## TEXT
-.-.-
I'm starting a weekly video development blog for my project to help me stay engaged. I'll update this post with links when they are released. Let me know what you think of the project
Devlog 001Devlog 002
So far, IMO: awesome. Greatly appreciate the Ultima-style method -- brings me back to
days of yore... :-) Keep at it!
Thank you everyone for the subscriptions! It's really encouraging
I'm very sick this weekend (that's why I sound kinda spacey an unenthusiastic on the video) so I may not get a lot done this week, but I'll also show parts of my dev stack in future videos as well.
Subscribed!
If this is an Ultima clone I hope you'll ditch the food requirement. Realism in RPGs can bite my Dingoo.
slobu wrote:
If this is an Ultima clone I hope you'll ditch the food requirement. Realism in RPGs can bite my Dingoo.
Agreed
As I work on the design more and play around with the prototype I'm thinking about taking this in a different direction. More of a Binding of Issac type of game than Ultima. For some reason the Ultima-like concept just seems boring to me somehow.
I think what it comes down to is that I wouldn't enjoy playing an Ultima-like game that I created.
Also there's been a title change now that I have themed the design. I'll update everything with the next devblog, which may come more than weekly.
Again, thank you all for the subscriptions! It's very encouraging. Also, in case anyone is wondering I never finished that FFVII speedrun I was working on. Diablo 3 came out and it was all over with
Yeah. The only thing that would excite me (as the developer) would be a Dwarven Fortress type adventure mode where everything is procedurally/randomly generated. Ultima as a sandbox game.
The Ultimas were very much sandbox games, but static sandboxes like the GTA series. I'm thinking of doing something that isn't exactly a sandbox, but with randomly generated content.
slobu wrote:
If this is an Ultima clone I hope you'll ditch the food requirement. Realism in RPGs can bite my Dingoo.
I've been toying with making food optional but helpful. One would require food only for running; walking can be done on an empty stomach.
One idea that's been used in some recent Roguelikes is to use food items for slow health regeneration. Like you slowly regen your health over time, but not if you're hungry. I kinda like the idea.
-.-.-
## EXERCISE INSTRUCTIONS
1. Translate this sentence from the forum thread into Spanish: "I think what it comes down to is that I wouldn't enjoy playing an Ultima-like game that I created."
2. List every video game or game series the forum thread mentions by name, spelled the way the thread spells them.
Work only from the forum thread itself.

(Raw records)
-.-.-
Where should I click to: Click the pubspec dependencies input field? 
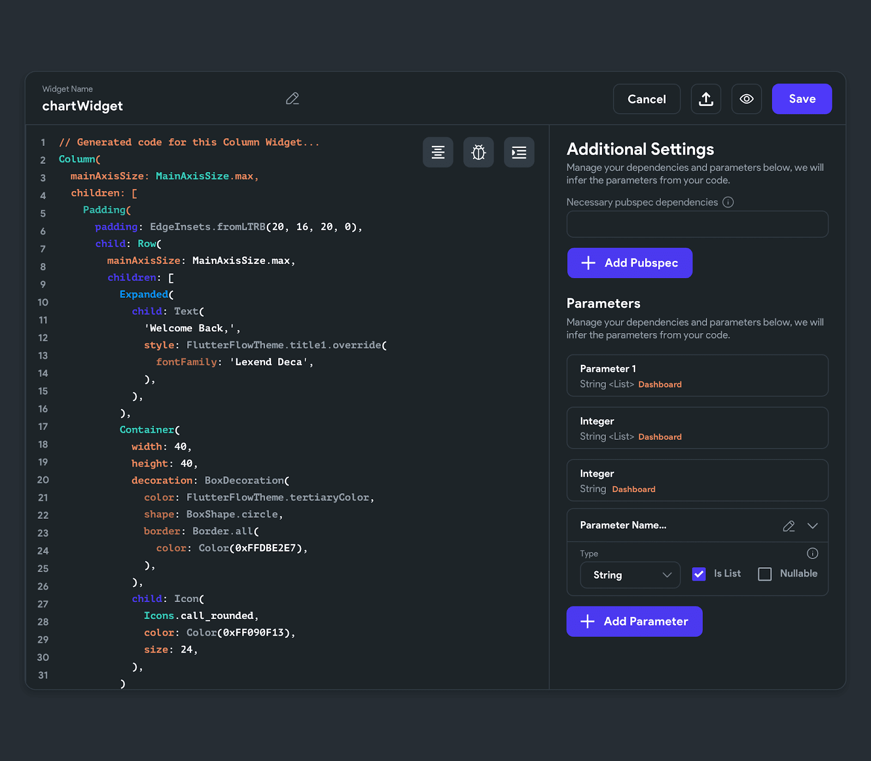[x=697, y=224]
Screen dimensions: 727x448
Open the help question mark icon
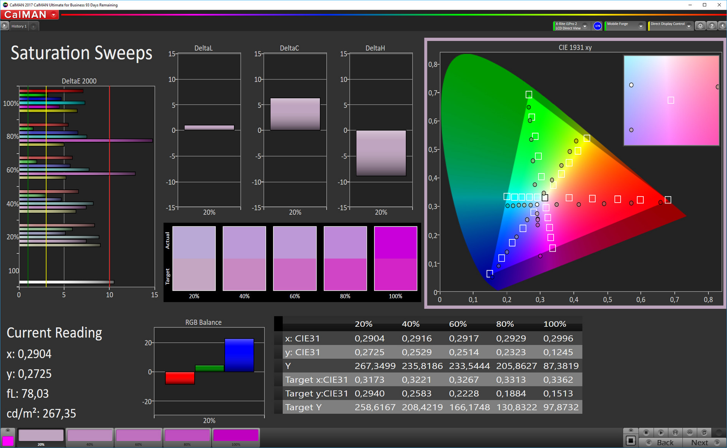click(712, 26)
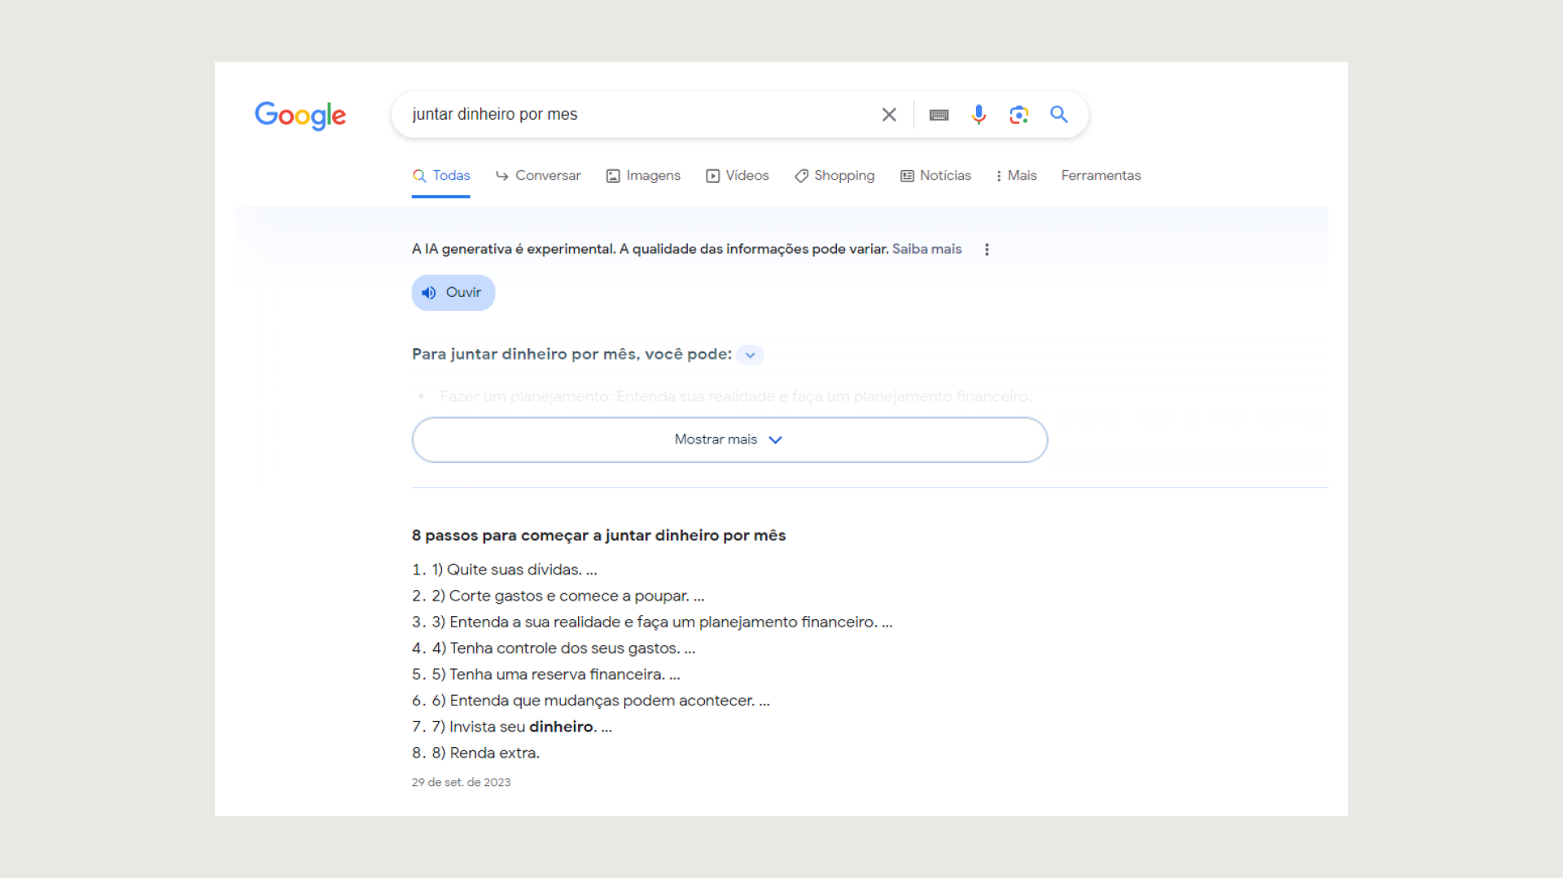Open the Ferramentas search tools
Screen dimensions: 1563x878
1101,176
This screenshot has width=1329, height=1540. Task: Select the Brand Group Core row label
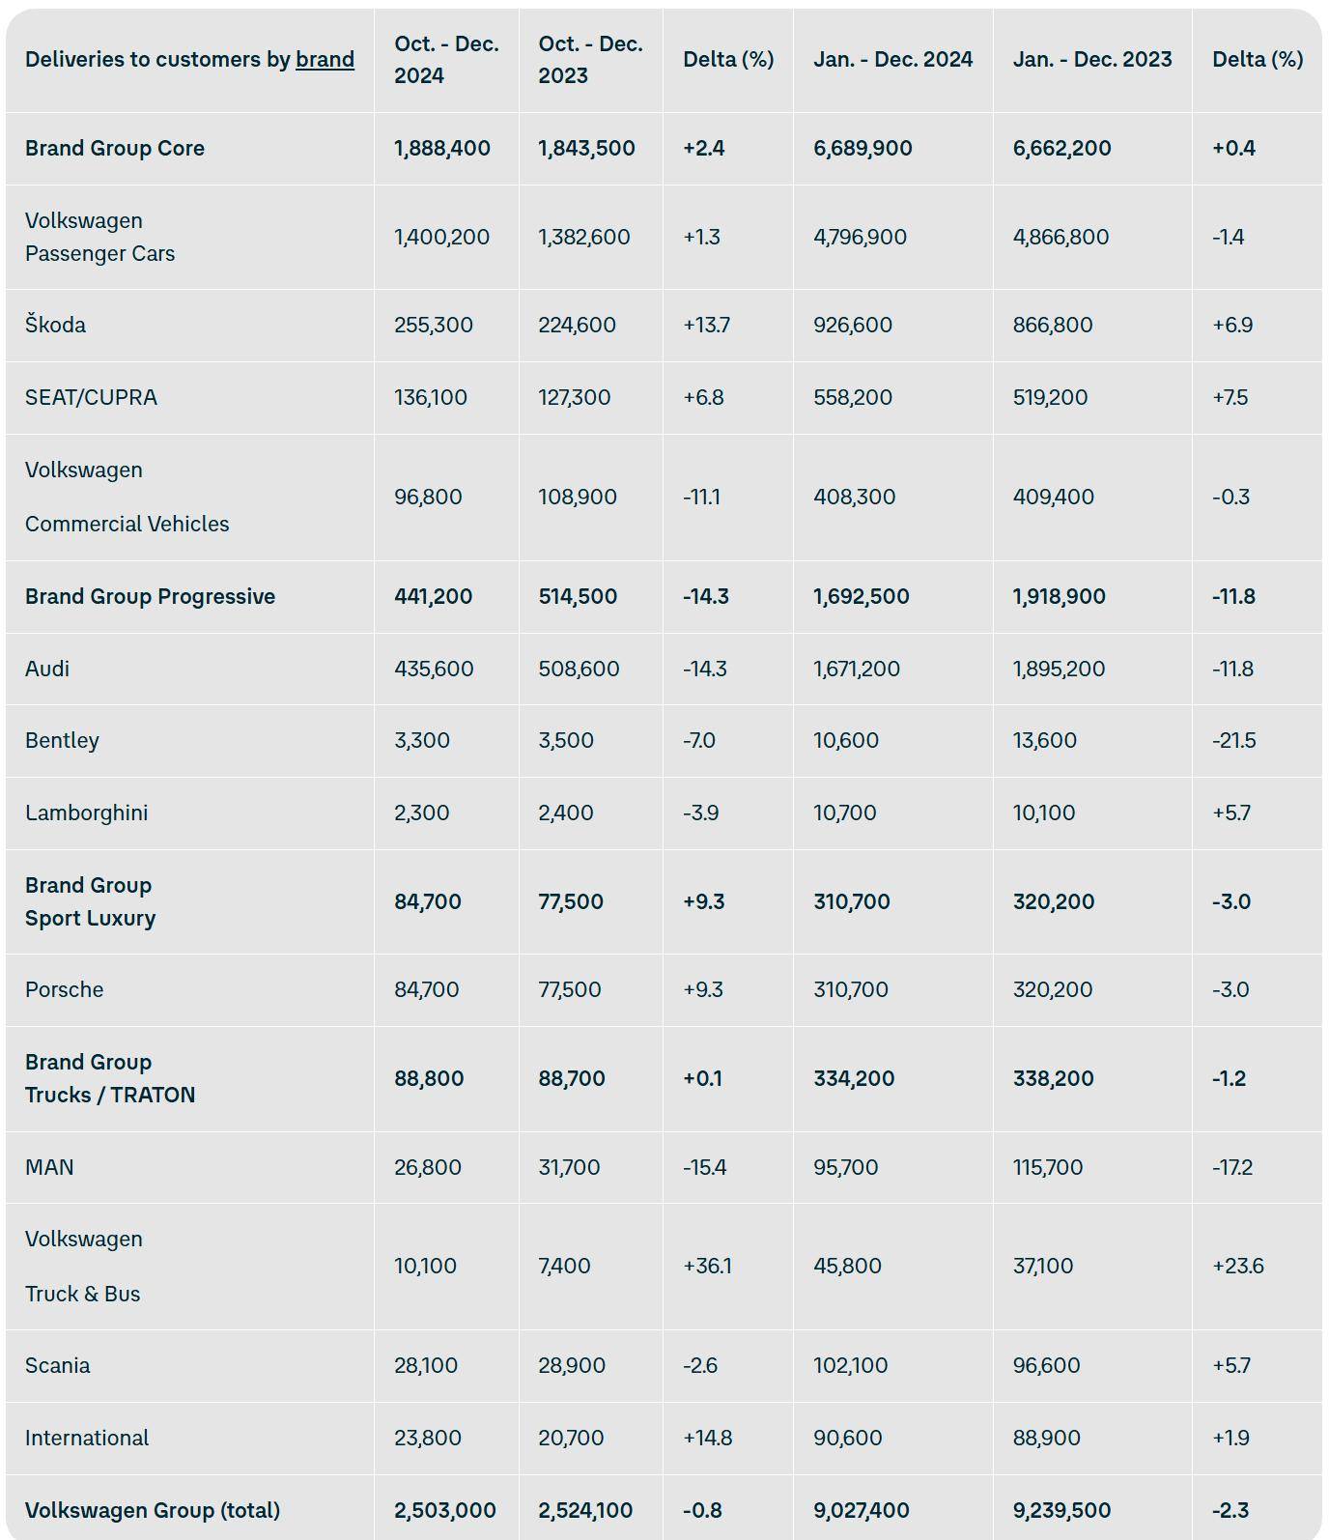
-.-.-
## RESPONSES
1. Creo que, en el fondo, lo que pasa es que no disfrutaría jugando a un juego tipo Ultima que yo mismo hubiera creado.

2.
- Ultima
- Binding of Issac
- FFVII
- Diablo 3
- Dwarven Fortress
- GTA series